■ **Fragmento seleccionado**:
%%
Se le llama el Señor Supremo, padre, creador y «la tormenta furiosa». Enlil tenía la importante tarea de distribuir tierras y reinos para los reyes y era el dios más misericordioso, responsable de la planificación y creación de la mayoría de los objetos del cosmos. En muchos libros se le describe como un dios cruel y destructivo, pero está claro que en el mito era un dios paternal y amistoso que garantizaba la seguridad y el bienestar de todas las personas, especialmente de los habitantes de Sumeria. La Tabla del Destino fue uno de los objetos que le dio a Enlil el poder de determinar el destino del mundo.
Según la leyenda, Enlil y Enki enviaron a Lahar, el dios del ganado, y a Ashnan, la diosa del grano, del cielo a la tierra para dar ganado y cereales a la humanidad.
%%
■ **Material proporcionado**:
%%
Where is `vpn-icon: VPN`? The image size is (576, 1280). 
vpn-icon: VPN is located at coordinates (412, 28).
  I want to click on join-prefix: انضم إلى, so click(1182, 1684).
%%
Copia íntegro el fragmento sobre Enlil, sin alterar una sola palabra ni signo.

Se le llama el Señor Supremo, padre, creador y «la tormenta furiosa». Enlil tenía la importante tarea de distribuir tierras y reinos para los reyes y era el dios más misericordioso, responsable de la planificación y creación de la mayoría de los objetos del cosmos. En muchos libros se le describe como un dios cruel y destructivo, pero está claro que en el mito era un dios paternal y amistoso que garantizaba la seguridad y el bienestar de todas las personas, especialmente de los habitantes de Sumeria. La Tabla del Destino fue uno de los objetos que le dio a Enlil el poder de determinar el destino del mundo.
Según la leyenda, Enlil y Enki enviaron a Lahar, el dios del ganado, y a Ashnan, la diosa del grano, del cielo a la tierra para dar ganado y cereales a la humanidad.